__What needs to be done__:
Whenever a line in the records below holds the string "agent", include it in the count, and state the number alone.

Extracted records
━━━━━━━━

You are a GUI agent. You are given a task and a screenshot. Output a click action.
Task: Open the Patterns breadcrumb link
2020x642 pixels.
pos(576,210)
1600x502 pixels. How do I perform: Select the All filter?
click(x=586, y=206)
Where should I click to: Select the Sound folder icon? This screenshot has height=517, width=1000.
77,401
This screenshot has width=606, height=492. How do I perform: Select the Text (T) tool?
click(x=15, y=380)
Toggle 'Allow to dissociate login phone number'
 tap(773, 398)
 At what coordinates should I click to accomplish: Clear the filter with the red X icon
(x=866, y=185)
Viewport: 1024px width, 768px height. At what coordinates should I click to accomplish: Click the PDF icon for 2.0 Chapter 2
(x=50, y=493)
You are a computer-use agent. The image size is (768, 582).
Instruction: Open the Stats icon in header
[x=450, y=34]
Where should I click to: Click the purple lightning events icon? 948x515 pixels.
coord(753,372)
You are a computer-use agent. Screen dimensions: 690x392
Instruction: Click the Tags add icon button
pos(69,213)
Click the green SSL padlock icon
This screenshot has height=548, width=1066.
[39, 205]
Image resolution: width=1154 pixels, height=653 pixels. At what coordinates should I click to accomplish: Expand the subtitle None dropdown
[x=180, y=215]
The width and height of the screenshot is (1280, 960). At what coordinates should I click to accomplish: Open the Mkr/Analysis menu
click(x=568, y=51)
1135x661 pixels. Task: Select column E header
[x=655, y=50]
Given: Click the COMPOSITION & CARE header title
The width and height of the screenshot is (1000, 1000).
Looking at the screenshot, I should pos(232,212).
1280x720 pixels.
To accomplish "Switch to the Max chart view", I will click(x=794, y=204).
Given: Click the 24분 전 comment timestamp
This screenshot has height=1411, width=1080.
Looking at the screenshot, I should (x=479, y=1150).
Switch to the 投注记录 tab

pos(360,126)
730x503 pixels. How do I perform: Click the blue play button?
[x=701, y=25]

━━━━━━━━

__Solution for this exercise__:
3